Miércoles de la XXII semana del Tiempo Ordinario (B)

Lectura del santo Evangelio según san Lucas (4, 38-44)

Al salir Jesús de la sinagoga, entró en la casa de Simón. La suegra de Simón estaba con fiebre muy alta y le rogaron por ella. El, inclinándose sobre ella, increpó a la fiebre, y se le pasó; ella, levantándose enseguida, se puso a servirles.

Al ponerse el sol, todos cuantos tenían enfermos con diversas dolencias se los llevaban, y él, imponiendo las manos sobre cada uno, los iba curando. De muchos de ellos salían también demonios, que gritaban y decían: «Tú eres el Hijo de Dios». Los increpaba y no les dejaba hablar, porque sabían que él era el Mesías.

Al hacerse de día, salió y se fue a un lugar desierto. La gente lo andaba buscando y, llegando donde estaba, intentaban retenerlo para que no se separara de ellos. Pero él les dijo: «Es necesario que proclame el reino de Dios también a las otras ciudades, pues para esto he sido enviado».

Y predicaba en las sinagogas de Judea.

Es necesario que evangelice también a las otras ciudades, pues para esto he sido enviado.
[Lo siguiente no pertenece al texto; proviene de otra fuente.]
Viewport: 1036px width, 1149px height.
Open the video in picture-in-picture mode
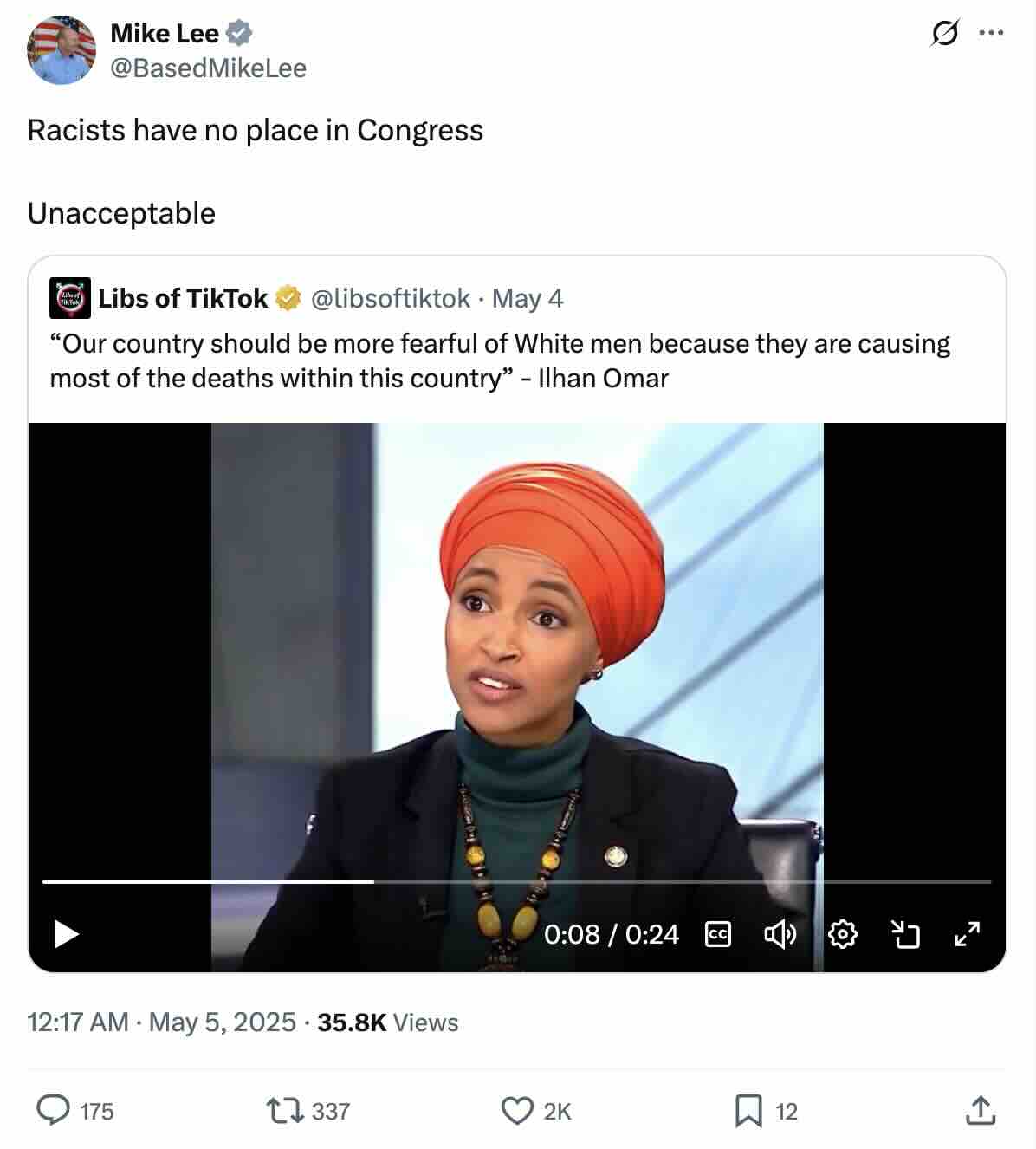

“Es necesario”. Así empieza el Señor su parlamento cuando todos se le arremolinaban ante su presencia para que los sanara de variopintas enfermedades. Dice el evangelista Lucas que “intentaban retenerlo” con avidez, que es el significado que podemos darle a la expresión “para que no se separara de ellos”. Es lógico: han descubierto sus capacidades taumatúrgicas y quieren tenerlo en exclusiva, a su entera disposición, a merced de lo que precisen en cada instante. Pero Jesús les responde anteponiendo un deber: “Es necesario que proclame el reino de Dios también a las otras ciudades”. Es un deber con el Padre que lo ha enviado, pero es a la vez una maduración de la propia tarea pendiente, como si la misión se fuera abriendo paso, desplegando sus alas, poco a poco, primero en la conciencia del enviado y, a continuación, en su propia acción evangelizadora. Es siempre así. Primero, cuando se descubre la fuerza y el poder que viene de lo Alto, cualquiera querría retenerlo para sí, expropiado para consumo propio. Más tarde, esa concepción utilitarista y exclusivista da paso a una reflexión general sobre la tarea de proclamar la Buena Noticia a los que todavía no la han escuchado de nuestros propios labios. Finalmente, la asunción de la tarea misionera en cualquier ambiente y en cualquier circunstancia. “Para eso he sido enviado”, podríamos decir con Jesús, para anunciar al mundo que el amor de Dios dejó que su Hijo muriera en la cruz para redención de nuestros pecados y salvación del mundo.